-- TASK ITEM --
Whenever a line carries the word "computer", pull it out of the entries.

-- DATA FOR ANALYSIS --
_ _ _ _ _
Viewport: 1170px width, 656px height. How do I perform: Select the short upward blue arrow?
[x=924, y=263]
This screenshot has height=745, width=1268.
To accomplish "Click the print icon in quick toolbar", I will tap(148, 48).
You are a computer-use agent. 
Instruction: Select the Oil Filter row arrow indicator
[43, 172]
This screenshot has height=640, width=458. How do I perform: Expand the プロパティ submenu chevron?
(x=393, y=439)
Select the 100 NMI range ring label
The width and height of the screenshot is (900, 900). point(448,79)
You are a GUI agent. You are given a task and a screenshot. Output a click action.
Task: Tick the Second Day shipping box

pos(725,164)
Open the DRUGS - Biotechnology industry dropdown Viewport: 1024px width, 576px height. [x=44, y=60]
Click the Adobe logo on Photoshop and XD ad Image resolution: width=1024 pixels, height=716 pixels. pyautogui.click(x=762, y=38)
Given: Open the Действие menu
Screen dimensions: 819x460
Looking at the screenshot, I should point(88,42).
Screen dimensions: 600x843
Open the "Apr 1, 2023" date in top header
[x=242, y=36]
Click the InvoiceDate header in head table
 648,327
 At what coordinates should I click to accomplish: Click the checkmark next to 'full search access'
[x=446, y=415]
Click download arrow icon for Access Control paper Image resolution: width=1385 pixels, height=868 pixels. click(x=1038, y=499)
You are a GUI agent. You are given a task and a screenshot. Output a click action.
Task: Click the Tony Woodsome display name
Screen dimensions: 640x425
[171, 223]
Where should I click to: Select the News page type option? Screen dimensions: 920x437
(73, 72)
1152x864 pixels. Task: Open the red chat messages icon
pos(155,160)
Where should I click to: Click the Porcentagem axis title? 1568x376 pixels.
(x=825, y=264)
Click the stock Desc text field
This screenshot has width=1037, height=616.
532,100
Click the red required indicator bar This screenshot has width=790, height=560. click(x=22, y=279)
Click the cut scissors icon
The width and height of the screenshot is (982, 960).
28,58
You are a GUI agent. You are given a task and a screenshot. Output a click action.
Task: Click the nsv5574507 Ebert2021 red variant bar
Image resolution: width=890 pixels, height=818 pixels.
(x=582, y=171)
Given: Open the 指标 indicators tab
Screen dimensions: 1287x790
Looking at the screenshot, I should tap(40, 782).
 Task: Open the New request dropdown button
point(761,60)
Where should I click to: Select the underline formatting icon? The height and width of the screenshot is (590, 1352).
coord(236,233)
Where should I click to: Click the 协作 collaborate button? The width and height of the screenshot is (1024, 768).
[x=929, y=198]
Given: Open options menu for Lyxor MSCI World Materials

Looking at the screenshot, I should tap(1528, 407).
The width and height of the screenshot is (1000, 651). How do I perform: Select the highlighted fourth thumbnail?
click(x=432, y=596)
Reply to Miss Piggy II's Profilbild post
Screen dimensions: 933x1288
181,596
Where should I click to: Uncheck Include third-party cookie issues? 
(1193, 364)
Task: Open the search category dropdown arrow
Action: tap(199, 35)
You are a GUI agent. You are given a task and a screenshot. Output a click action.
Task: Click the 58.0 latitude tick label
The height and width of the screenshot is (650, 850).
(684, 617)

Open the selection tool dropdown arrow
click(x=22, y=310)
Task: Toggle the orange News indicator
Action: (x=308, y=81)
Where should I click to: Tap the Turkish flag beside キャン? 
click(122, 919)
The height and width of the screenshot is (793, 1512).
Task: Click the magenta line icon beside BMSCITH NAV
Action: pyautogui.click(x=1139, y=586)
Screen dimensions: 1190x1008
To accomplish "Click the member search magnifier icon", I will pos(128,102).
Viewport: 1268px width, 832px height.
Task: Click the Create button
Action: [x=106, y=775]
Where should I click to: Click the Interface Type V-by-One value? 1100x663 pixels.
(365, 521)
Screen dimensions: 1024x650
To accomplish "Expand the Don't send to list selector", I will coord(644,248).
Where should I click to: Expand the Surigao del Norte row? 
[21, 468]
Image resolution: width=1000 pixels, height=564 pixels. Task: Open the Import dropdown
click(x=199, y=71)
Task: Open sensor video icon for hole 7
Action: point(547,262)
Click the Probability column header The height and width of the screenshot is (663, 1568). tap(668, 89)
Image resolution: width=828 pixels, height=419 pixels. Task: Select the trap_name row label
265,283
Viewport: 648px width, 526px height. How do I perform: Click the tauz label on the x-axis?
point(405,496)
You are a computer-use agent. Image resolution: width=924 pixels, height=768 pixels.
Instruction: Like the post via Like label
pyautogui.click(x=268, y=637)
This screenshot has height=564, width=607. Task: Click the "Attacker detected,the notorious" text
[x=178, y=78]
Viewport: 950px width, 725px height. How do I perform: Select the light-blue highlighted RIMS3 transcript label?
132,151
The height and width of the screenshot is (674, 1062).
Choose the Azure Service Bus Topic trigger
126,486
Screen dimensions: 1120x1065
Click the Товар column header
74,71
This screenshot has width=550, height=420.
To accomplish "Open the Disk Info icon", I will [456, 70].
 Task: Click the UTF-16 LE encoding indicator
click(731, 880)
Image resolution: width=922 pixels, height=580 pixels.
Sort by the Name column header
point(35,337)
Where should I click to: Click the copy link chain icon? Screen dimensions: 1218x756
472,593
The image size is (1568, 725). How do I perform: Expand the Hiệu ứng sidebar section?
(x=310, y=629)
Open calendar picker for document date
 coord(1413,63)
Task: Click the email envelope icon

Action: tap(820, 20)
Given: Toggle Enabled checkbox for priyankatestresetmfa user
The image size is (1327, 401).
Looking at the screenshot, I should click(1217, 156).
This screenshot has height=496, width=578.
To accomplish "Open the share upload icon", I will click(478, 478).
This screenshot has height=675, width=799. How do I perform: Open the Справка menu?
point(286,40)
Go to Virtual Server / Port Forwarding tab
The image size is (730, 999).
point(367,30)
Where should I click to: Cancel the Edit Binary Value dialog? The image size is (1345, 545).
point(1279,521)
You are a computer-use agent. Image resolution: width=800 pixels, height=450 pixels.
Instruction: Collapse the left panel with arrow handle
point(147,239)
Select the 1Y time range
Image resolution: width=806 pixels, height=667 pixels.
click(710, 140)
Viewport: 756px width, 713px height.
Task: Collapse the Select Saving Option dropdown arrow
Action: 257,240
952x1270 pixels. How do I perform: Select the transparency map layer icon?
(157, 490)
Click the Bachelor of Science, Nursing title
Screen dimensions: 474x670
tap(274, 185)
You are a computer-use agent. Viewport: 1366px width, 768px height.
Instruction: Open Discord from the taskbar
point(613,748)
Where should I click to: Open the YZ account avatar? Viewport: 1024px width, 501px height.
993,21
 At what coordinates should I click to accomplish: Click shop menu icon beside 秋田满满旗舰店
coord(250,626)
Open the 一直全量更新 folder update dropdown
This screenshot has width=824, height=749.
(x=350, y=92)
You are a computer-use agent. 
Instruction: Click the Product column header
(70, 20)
_ _ _ _ _
-- RESULT OF THIS TASK --
You are a computer-use agent. 
You are a computer-use agent. Image resolution: width=924 pixels, height=768 pixels.
You are a computer-use agent. Image resolution: width=800 pixels, height=450 pixels.
You are a computer-use agent. Viewport: 1366px width, 768px height.
You are a computer-use agent. 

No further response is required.